Andrea Castagno, The Apparition of the Trinity
to Saint Jerome and Two Female Saints
Italian, c. 1453
Florence, Church of the Santissima Annunziate
Although this image appears occasionally in the West, the primary Western representations of the Trinity fall into two distinct types. The main constant between them is the imaging of the Holy Spirit as a dove, based on the Gospels’ description of the baptism of Jesus by John the Baptist (Matthew 3:16, Mark 1:10, Luke 3:22, John 1:32). One type, predominant throughout the Renaissance, shows variations of an image known as the Throne of Grace. In this image God the Father is shown either seated or standing. He holds in His arms either the dead body of Christ or Christ still hanging on the Cross, much in the manner of the better known image of the Pietà. The dove of the Holy Spirit hovers nearby. The image evokes the act of Redemption. It also conveys the message that the God who gave His Son shares our human grief and will be compassionate in His dealings with us.
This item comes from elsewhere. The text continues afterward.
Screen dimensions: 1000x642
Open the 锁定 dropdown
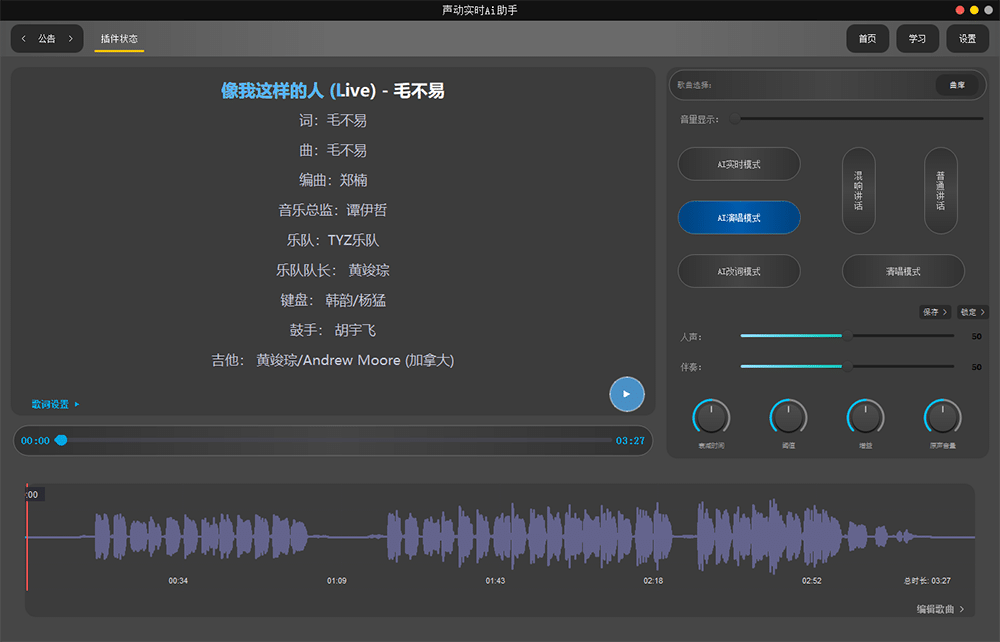(x=973, y=312)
There are many famous portrayals of this image by some of the greatest of Western artists, both Italian and Northern, of the period before about 1600. The painters include: Botticelli, Andrea del Castagno, Lucas Cranach, Albrecht Dürer, El Greco, Masaccio, the Master of Flemalle, Hugo van der Goes and José Ribera. I’ve included the version by Castagno, showing the “Apparition of the Trinity to St. Jerome and two accompanying female saints”.  The two women are probably St. Jerome’s disciples St. Paula and her daughter, St. Eustochium, who, in the late 4th century, followed him to Bethlehem where they established monasteries for men and women and gave their time to studying the Hebrew Scriptures.

The Castagno image is an interesting example of an artist trying to assimilate the recently invented science or perspective. This is seen in the extreme foreshortening of the image of the Trinity, which ends in fire to cover the lower part of Christ’s body in order to cover the too drastically foreshortened legs.

The other Western image, which eventually replaced the Throne of Grace, is a more straightforward, even prosaic image of the Three Persons. God the Father is shown as an older, bearded man, Jesus is shown as a young man bearing the wounds of His Passion, and the Holy Spirit appears as a dove.

Peter Paul Rubens, The Gonzaga Family Adoring the Trinity
Flemish, 1604
Mantua, Ducal Palace
Sometimes they are shown seated side by side, sometimes God the Father is placed above Jesus, with the Holy Spirit placed below. I’ve included Rubens 1604 side-by-side image of the “Gonzaga Family Adoring the Trinity, showing the ducal family in prayer in the lower half of the picture while angels unwrap a vision of the Trinity, as if it were a tapestry, in the space above their heads. Clearly, in the 150 years that separate Castagno and Rubens the problems of foreshortening had been overcome!